The Baseline Nursing Standards for Paediatric Oncology in LMIC

The vision of the International Society of Paediatric Oncology (SIOP) is that no child should die of cancer, which it strives toward by improving access to treatment and care globally. The majority of children with cancer live in low- and middle-income countries (LMICs), and their chances of survival are often less than 20%. Expert nursing care is fundamental to improving access to safe and effective care. The SIOP PODC Nursing Working Group has developed 6 baseline global standards for nursing care, published in 2014*. The standards can be summarised as follows (click on each standard for more information):

*Day et al., 2014 (Lancet Oncology) and Day et al., 2015 (Cancer Control).

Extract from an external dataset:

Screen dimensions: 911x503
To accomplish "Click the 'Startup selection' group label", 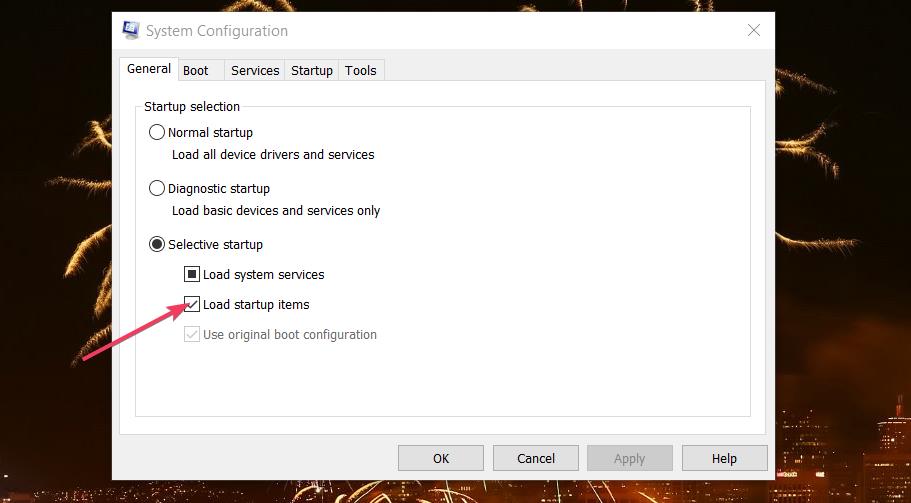I will point(192,106).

Staffing Based on Patient Acuity

A nurse to patient ratio of 1:5 for paediatric oncology units and 1:2 for critical care and bone marrow transplant units is recommended. Nurses trained and experienced in pediatric oncology should remain within the service and not rotate.

Formalized Orientation

A formalized paediatric oncology orientation programme for new nurses. A minimum of 2 weeks theory/skills training in key topic areas and 3-4 weeks clinical observation is required. The programme should define specific learning objectives and include training in both theory and clinical skills, followed by 3–4 weeks of working with a skilled nurse. New nurses should successfully complete orientation before providing unsupervised patient care. The programme should include ​core topics including an overview of paediatric cancers, safe administration of  chemotherapy  and high-alert medications, transfusion safety, infection control and prevention,patient and family education, palliative care, and early detection and management of oncology emergencies.

Continuing Education

Continuing education and training to increase paediatric oncology clinical skills and knowledge. A minimum of 10 hours a year is recommended.

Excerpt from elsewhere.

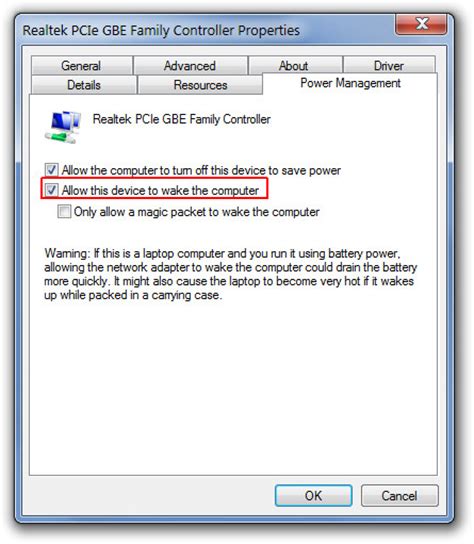Click the Cancel button

click(399, 496)
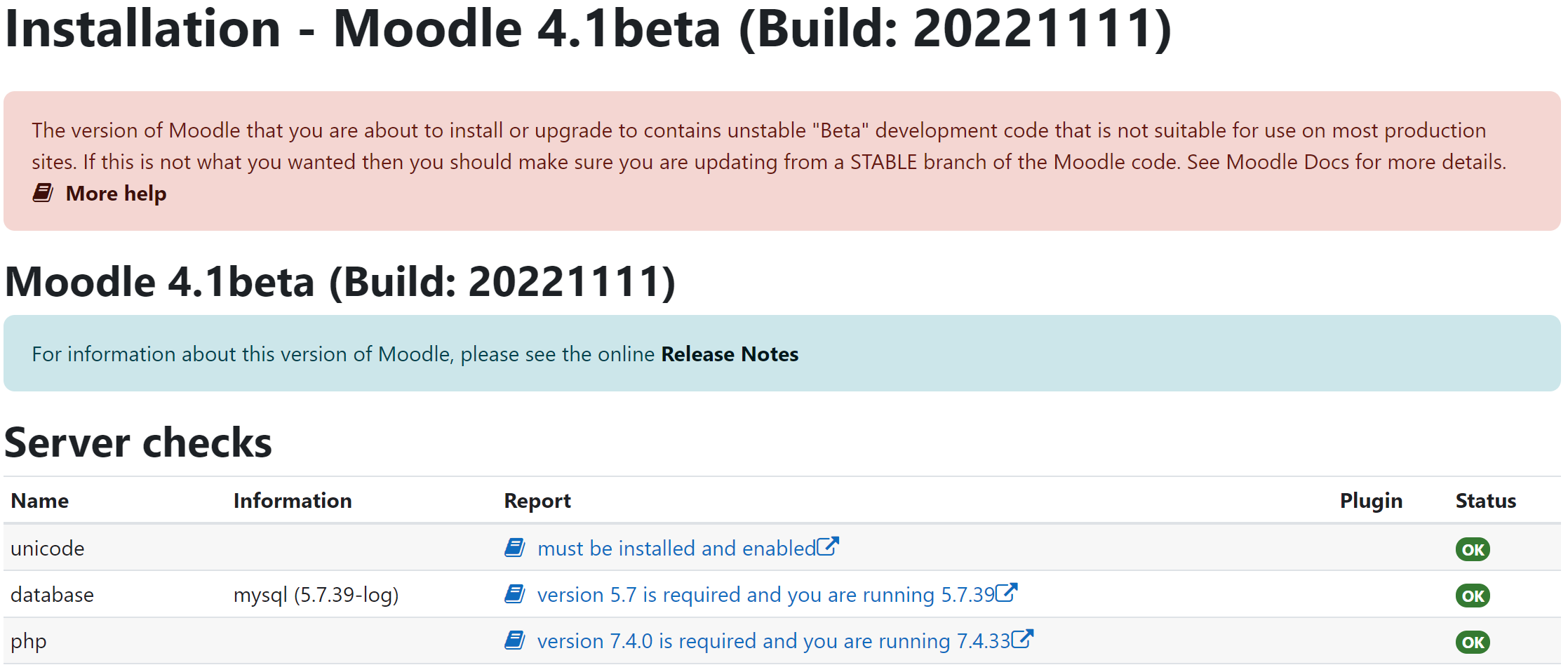Click the mysql (5.7.39-log) information cell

Multidisciplinary Teamwork

Acknowledgment of nurses as core members of the multidisciplinary paediatric oncology team. A nurse should be included in patient rounds and all meetings with patients and parents/caregivers regarding diagnosis and treatment plans.

Resources for Safe Care

Available resources for safe paediatric oncology care. These include intravenous pumps and hand washing facilities. Nurses should prepare chemotherapy drugs only if a pharmacist is not available and when provided with appropriate personal protective equipment.

Evidence - Based Practice

Evidence-based paediatric oncology nursing policies and procedures to guide the delivery of quality nursing care; funding  for locally directed research in low and middle income countries to develop relevant nursing policies and procedures.